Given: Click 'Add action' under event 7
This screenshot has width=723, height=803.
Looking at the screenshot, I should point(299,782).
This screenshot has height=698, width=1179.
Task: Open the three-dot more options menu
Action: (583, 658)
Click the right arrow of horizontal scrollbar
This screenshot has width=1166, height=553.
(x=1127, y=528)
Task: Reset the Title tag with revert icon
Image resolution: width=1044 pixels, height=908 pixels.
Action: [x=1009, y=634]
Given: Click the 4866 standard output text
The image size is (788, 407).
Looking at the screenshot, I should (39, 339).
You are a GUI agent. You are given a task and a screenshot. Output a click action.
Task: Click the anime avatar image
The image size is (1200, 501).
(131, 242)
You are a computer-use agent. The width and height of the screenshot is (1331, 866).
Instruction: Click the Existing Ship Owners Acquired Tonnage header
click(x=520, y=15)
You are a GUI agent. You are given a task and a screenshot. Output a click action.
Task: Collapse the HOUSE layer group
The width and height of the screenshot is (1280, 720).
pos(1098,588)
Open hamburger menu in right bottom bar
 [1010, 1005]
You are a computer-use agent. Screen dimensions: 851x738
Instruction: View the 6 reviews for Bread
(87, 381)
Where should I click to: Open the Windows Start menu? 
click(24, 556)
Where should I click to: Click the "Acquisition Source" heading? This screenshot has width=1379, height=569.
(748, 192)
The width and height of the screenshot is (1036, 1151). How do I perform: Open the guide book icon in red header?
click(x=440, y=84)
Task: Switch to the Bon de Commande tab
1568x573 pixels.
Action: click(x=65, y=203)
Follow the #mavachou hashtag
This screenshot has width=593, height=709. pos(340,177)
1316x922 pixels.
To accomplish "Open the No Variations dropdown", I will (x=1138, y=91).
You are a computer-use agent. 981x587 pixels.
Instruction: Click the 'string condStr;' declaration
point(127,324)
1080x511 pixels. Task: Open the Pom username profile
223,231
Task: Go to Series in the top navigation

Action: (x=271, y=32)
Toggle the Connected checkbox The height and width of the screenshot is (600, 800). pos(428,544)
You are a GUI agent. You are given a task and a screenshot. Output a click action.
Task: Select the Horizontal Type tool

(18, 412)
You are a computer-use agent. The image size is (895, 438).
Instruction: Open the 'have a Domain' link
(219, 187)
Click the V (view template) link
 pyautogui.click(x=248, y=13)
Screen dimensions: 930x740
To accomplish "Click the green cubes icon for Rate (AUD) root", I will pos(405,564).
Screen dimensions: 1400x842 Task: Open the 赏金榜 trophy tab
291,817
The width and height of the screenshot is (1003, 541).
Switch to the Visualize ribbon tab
------------
An exact copy of the listing above is what is wanted.

Given: Click 'Add action' under event 7
This screenshot has width=723, height=803.
Looking at the screenshot, I should point(299,782).
This screenshot has height=698, width=1179.
Task: Open the three-dot more options menu
Action: (583, 658)
Click the right arrow of horizontal scrollbar
This screenshot has width=1166, height=553.
(x=1127, y=528)
Task: Reset the Title tag with revert icon
Image resolution: width=1044 pixels, height=908 pixels.
Action: [x=1009, y=634]
Given: Click the 4866 standard output text
The image size is (788, 407).
Looking at the screenshot, I should (39, 339).
You are a GUI agent. You are given a task and a screenshot. Output a click action.
Task: Click the anime avatar image
The image size is (1200, 501).
(131, 242)
You are a computer-use agent. The width and height of the screenshot is (1331, 866).
Instruction: Click the Existing Ship Owners Acquired Tonnage header
click(x=520, y=15)
You are a GUI agent. You are given a task and a screenshot. Output a click action.
Task: Collapse the HOUSE layer group
The width and height of the screenshot is (1280, 720).
pos(1098,588)
Open hamburger menu in right bottom bar
 [1010, 1005]
You are a computer-use agent. Screen dimensions: 851x738
Instruction: View the 6 reviews for Bread
(87, 381)
Where should I click to: Open the Windows Start menu? 
click(24, 556)
Where should I click to: Click the "Acquisition Source" heading? This screenshot has width=1379, height=569.
(748, 192)
The width and height of the screenshot is (1036, 1151). How do I perform: Open the guide book icon in red header?
click(x=440, y=84)
Task: Switch to the Bon de Commande tab
1568x573 pixels.
Action: click(x=65, y=203)
Follow the #mavachou hashtag
This screenshot has width=593, height=709. pos(340,177)
1316x922 pixels.
To accomplish "Open the No Variations dropdown", I will (x=1138, y=91).
You are a computer-use agent. 981x587 pixels.
Instruction: Click the 'string condStr;' declaration
point(127,324)
1080x511 pixels. Task: Open the Pom username profile
223,231
Task: Go to Series in the top navigation

Action: (x=271, y=32)
Toggle the Connected checkbox The height and width of the screenshot is (600, 800). pos(428,544)
You are a GUI agent. You are given a task and a screenshot. Output a click action.
Task: Select the Horizontal Type tool

(18, 412)
You are a computer-use agent. The image size is (895, 438).
Instruction: Open the 'have a Domain' link
(219, 187)
Click the V (view template) link
 pyautogui.click(x=248, y=13)
Screen dimensions: 930x740
To accomplish "Click the green cubes icon for Rate (AUD) root", I will pos(405,564).
Screen dimensions: 1400x842 Task: Open the 赏金榜 trophy tab
291,817
The width and height of the screenshot is (1003, 541).
Switch to the Visualize ribbon tab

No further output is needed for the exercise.